No entanto, nem por isso Paulo deixa de nos chamar para o exercício simples e prático de um novo modo de viver, do qual, diz ele, devem ficar fora a ira que dorme sobre a amargura, o roubo de qualquer que seja a natureza, a mentira e o engano em relação a si mesmo e ao próximo, as gritarias, a chocarrices, as bebedeiras descontroladas, as invejas, os ciúmes infundados, o desejo de supremacia, as facções, os partidarismos, os ódios, a maledicência e a sutil aprovação das obras das trevas, as quais, mesmo não sendo praticadas, podem ser aprovadas mediante nossa leveza de ser em relação a elas, quando dizemos: "Eu não faço, mas adoro ver quem faz... É engraçado!"

Assim, sem a vivência simples e prática do Evangelho como comportamento, o homem está salvo — "como que através do fogo" —, mas sem conhecer o benefício do Evangelho em sua vida e na dos outros. Sem falar que ele jamais provará a paz que excede todo entendimento, visto que ela só se instala em nós quando o coração que crê também descansa no amor de Deus, e, por tal descanso-entrega, prova o fruto do Espírito em sua existência, não como comportamento performático e nem como "bom testemunho" de aparências, mas como fruto natural e existencial de ser-estar-em-Cristo.

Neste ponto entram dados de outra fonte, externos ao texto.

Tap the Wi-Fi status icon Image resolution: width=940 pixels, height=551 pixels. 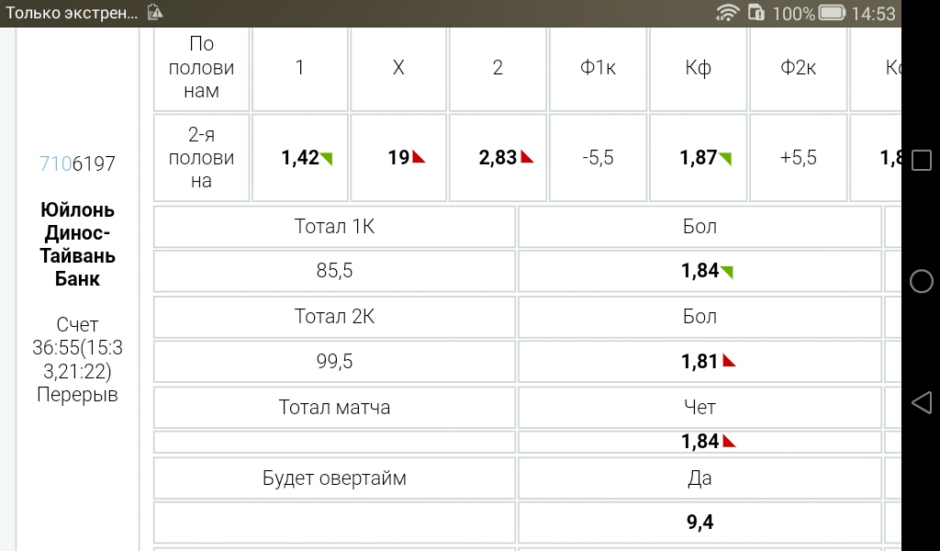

Por essa razão Paulo diz: "... não haja entre vós..."... "... nem sequer se nomeie entre vós..."... "longe de vós..."... "... não aproveis as obras das trevas..."... "... para que aproveis as coisas excelentes..."... etc... E a isso tudo, em contextos diferentes, ele associa um exercício que pode ajudar a mente a romper com o padrão dos vícios antigos, do velho homem e de seus antivalores e direitos perversos, estimulando uma nova maneira de pensar. Sim, ele nos remete para as coisas lá do alto, e não para as que são daqui de baixo, chamando-nos, assim, para pensar em tudo o que é positivo, de boa fama, no que carrega louvor, e em tudo aquilo que quebra o ciclo das inimizades perversas e à revelia que nascem em nós, ou das antipatias gratuitas, ou mesmo das amarguras que não se querem curar em razão do orgulho ou das mágoas.

Só depois disso é que ele diz que "a paz de Cristo que excede a todo entendimento encherá nossas mentes e corações".

Assim, o Evangelho que nos inclui em Cristo é o mesmo que de nós exclui, também em Cristo, tudo aquilo que não é conforme o Espírito de Cristo.

Ora, tudo aquilo que é de acordo com Jesus leva a marca do amor, da alegria, da paz, da bondade, da benignidade, da mansidão e do domínio próprio. Embora tudo isso aconteça num processo contínuo... se não nos desviarmos da senda do amor, conforme a Graça.